Collected data entries:
_ _ _

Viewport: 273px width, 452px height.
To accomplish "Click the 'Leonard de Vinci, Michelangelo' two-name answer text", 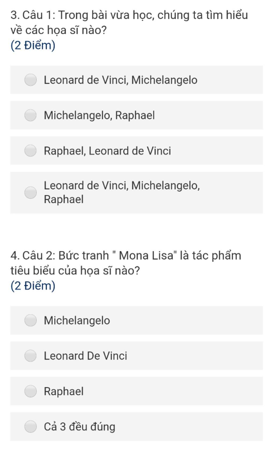I will click(x=121, y=80).
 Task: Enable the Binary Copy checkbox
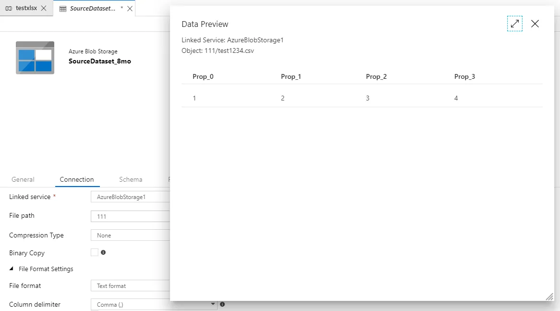pyautogui.click(x=95, y=252)
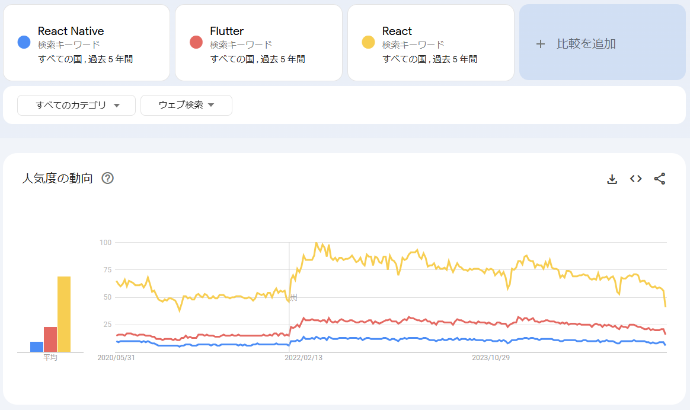This screenshot has width=690, height=410.
Task: Click the plus icon in 比較を追加
Action: point(541,44)
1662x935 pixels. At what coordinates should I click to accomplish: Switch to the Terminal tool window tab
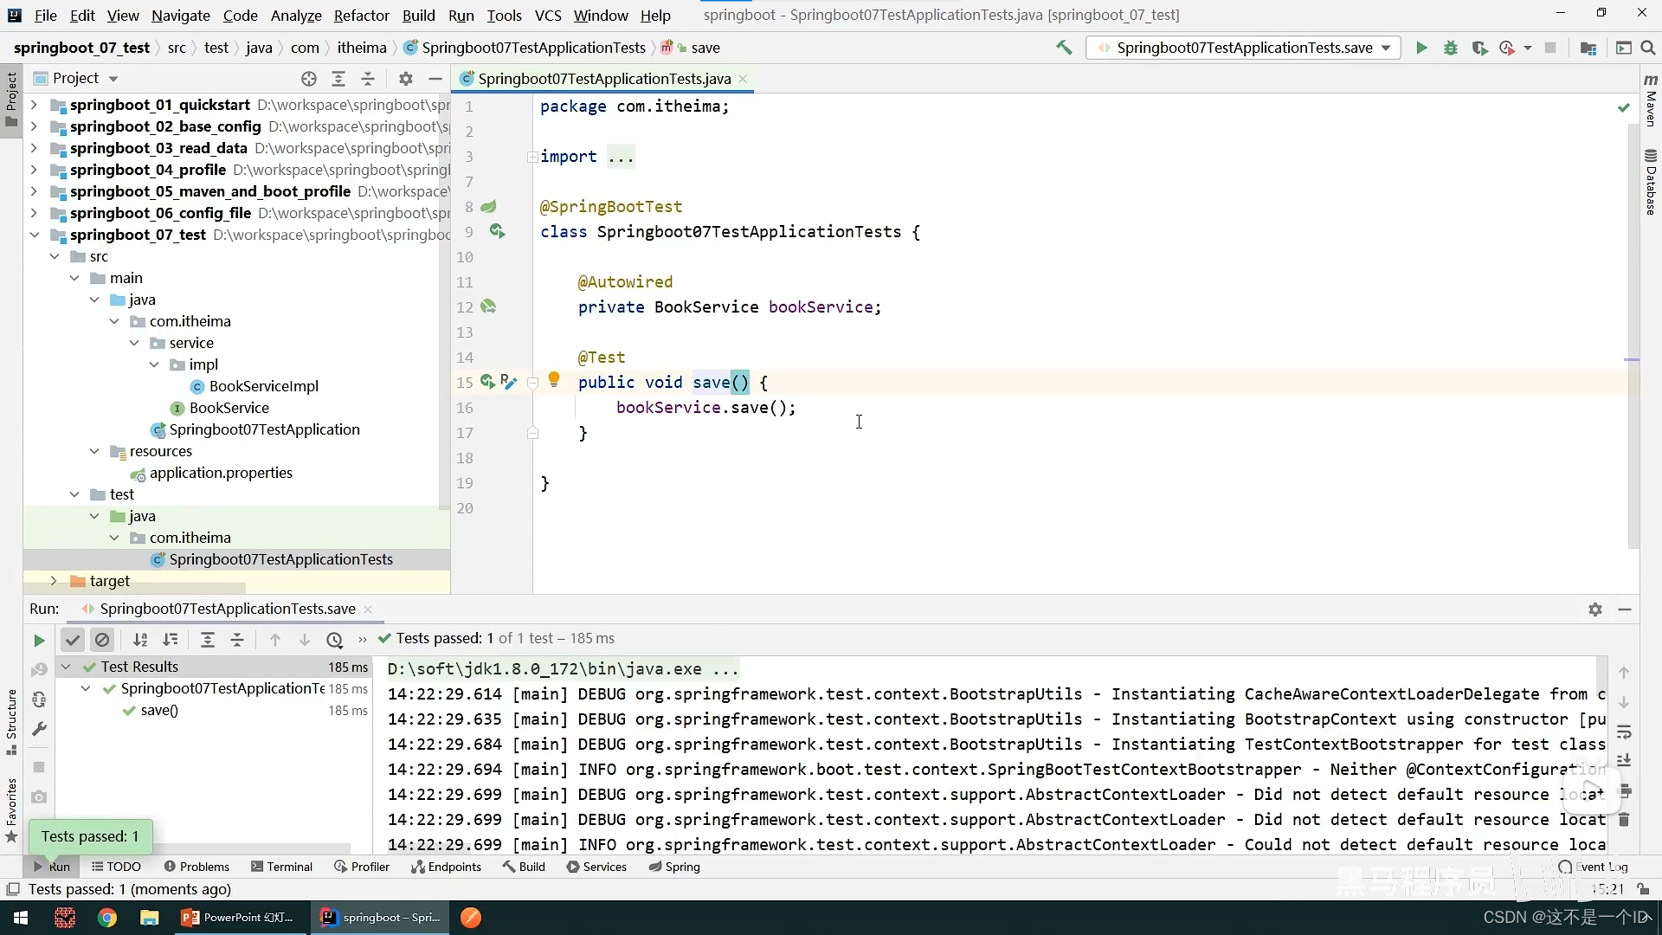pyautogui.click(x=281, y=867)
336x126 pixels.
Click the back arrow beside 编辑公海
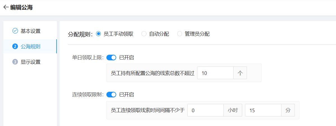click(x=6, y=8)
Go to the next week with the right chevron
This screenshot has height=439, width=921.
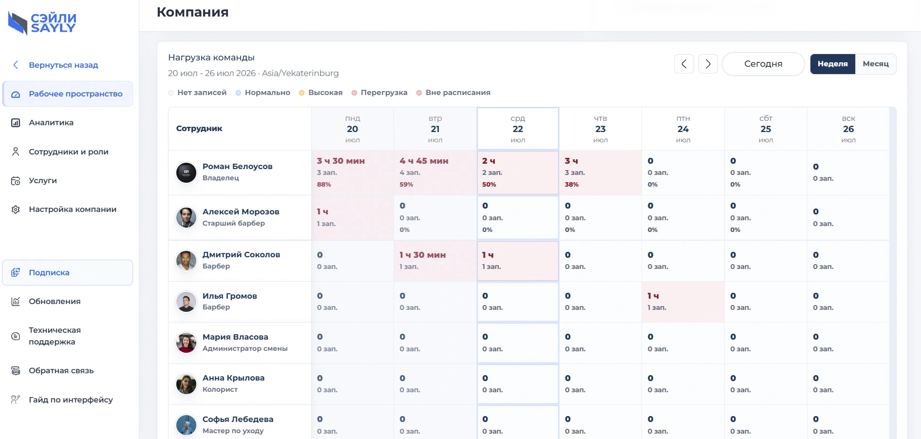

_ _ _

Instructions for the task: Reproduce the stretch from the line containing "Go to the next week with the right chevron" through the end of the material, swapping "chevron" for "arrow" and leaving everything else unchanged. Omit the pictures from your answer.

Output:
Go to the next week with the right arrow
This screenshot has height=439, width=921.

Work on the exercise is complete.